Girbig, M., Xie, J., Grötsch, H., Libri, D., Porrua, O., & Müller, C. W. (2022). Architecture of the yeast Pol III pre-termination complex and pausing mechanism on poly(dT) termination signals. Cell Reports, 40(10): 111316. doi:10.1016/j.celrep.2022.111316.

Cite as: https://hdl.handle.net/21.11116/0000-000E-0528-0

Abstract

Summary
RNA polymerase (Pol) III is specialized to transcribe short, abundant RNAs, for which it terminates transcription on polythymine (dT) stretches on the non-template (NT) strand. When Pol III reaches the termination signal, it pauses and forms the pre-termination complex (PTC).

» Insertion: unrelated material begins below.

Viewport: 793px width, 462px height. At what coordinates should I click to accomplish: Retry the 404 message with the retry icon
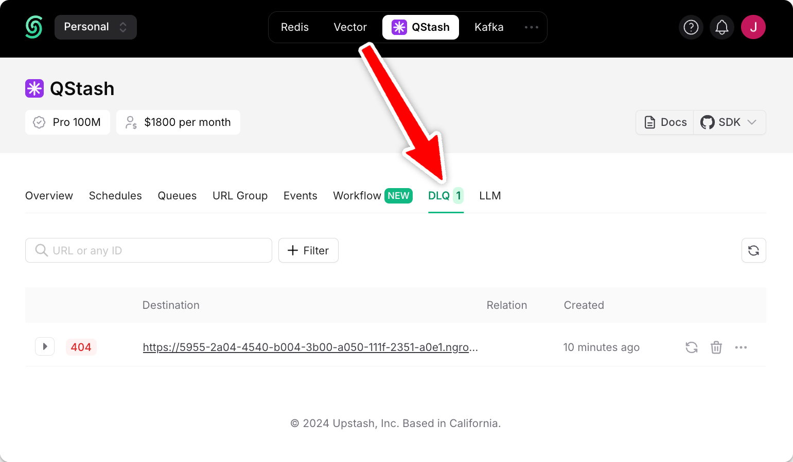pos(692,347)
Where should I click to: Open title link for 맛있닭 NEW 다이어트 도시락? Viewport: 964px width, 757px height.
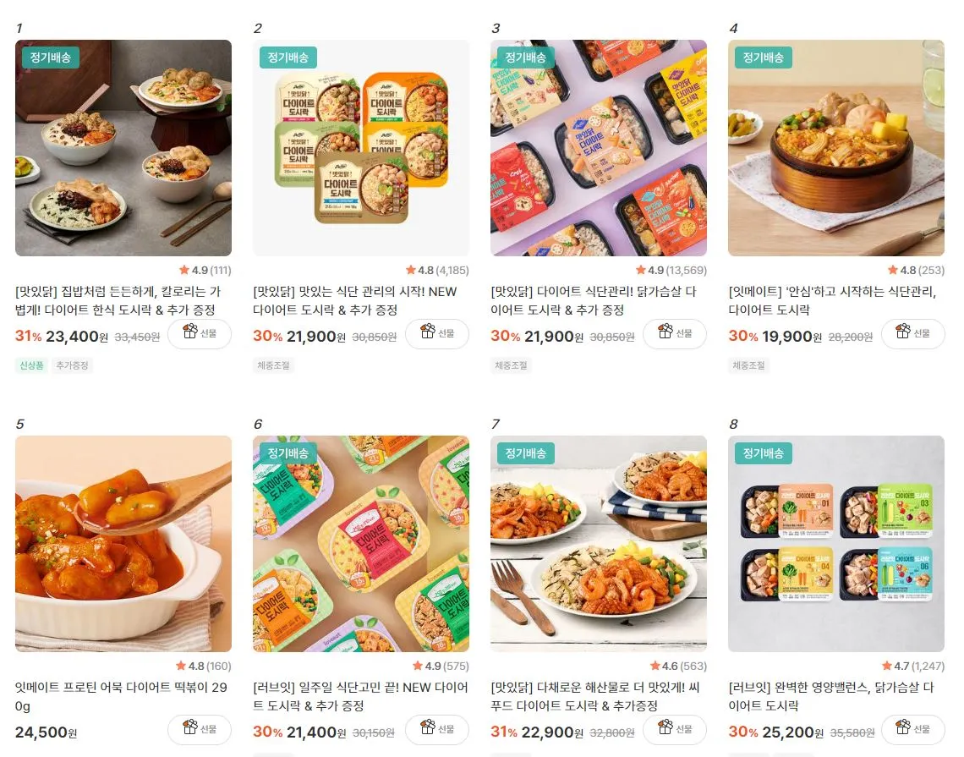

Here, we report cryoelectron microscopy (cryo-EM) structures of the yeast Pol III PTC and complementary functional states at resolutions of 2.7–3.9 Å. Pol III recognizes the poly(dT) termination signal with subunit C128 that forms a hydrogen-bond network with the NT strand and, thereby, induces pausing. Mutating key interacting residues interferes with transcription termination in vitro, impairs yeast growth, and causes global termination defects in vivo, confirming our structural results. Additional cryo-EM analysis reveals that C53-C37, a Pol III subcomplex and key termination factor, participates indirectly in Pol III termination. We propose a mechanistic model of Pol III transcription termination and rationalize why Pol III, unlike Pol I and Pol II, terminates on poly(dT) signals.